Influence of constipation in the behavior of circulating Alpha- and Beta-CGRP levels in chronic/high-frequency migraine patients after CGRP monoclonal antibodies

Abstract

Background/Objectives: Migraines contain neurological and gastrointestinal manifestations. The first specific migraine preventive drugs, CGRP monoclonal antibodies (mAbs), though efficacious and very well-tolerated in general, induce constipation as their main adverse event. Our goal was to analyze the role of the two isoforms of CGRP in the development of constipation in patients treated with mABs. Methods: We prospectively measured by ELISA circulating alpha- and beta-CGRP levels in 133 high-frequency episodic/chronic migraine patients before and three months after mAbs treatment and correlated these levels with a number of clinical variables, including the development of constipation during this treatment.

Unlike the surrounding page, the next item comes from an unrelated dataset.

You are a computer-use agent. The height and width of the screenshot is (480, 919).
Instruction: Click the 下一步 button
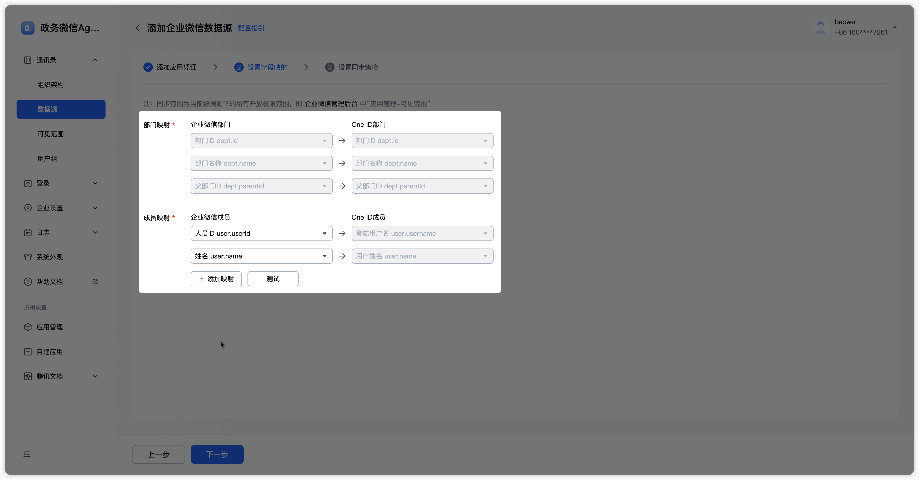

Results: Twelve patients (9.0%) noticed de novo constipation with mAbs. Demographics, efficacy end-points, profile of preventive treatment, and comorbidities, with the exception of anxiety/depression, were superimposable between patients with or without emergent constipation. Basal alpha-CGRP levels (49.5 [29.2-73.8] pg/mL) significantly decreased at month three of treatment (40.5 [20.4-61.0] pg/mL; p < 0.0001), both in patients with and without emergent constipation. Pre-treatment circulating beta-CGRP levels (4.0 [2.1-6.2] pg/mL) remained unchanged after three months of treatment (4.3 [2.5-6.0] pg/mL; p = 0.574) in the whole series but were selectively reduced in patients with emergent constipation (p = 0.034). Conclusions: This is the first work exploring the role of the two isoforms of CGRP in the pathophysiology of constipation with mAbs. Our results suggest that the antagonism on the alpha-CGRP isoform plays a relevant role in the antimigraine action of mABs but not in the development of constipation. By contrast, the specific reduction in beta-CGRP levels in patients with emergent constipation supports the role of beta-CGRP antagonism in the development of this adverse event.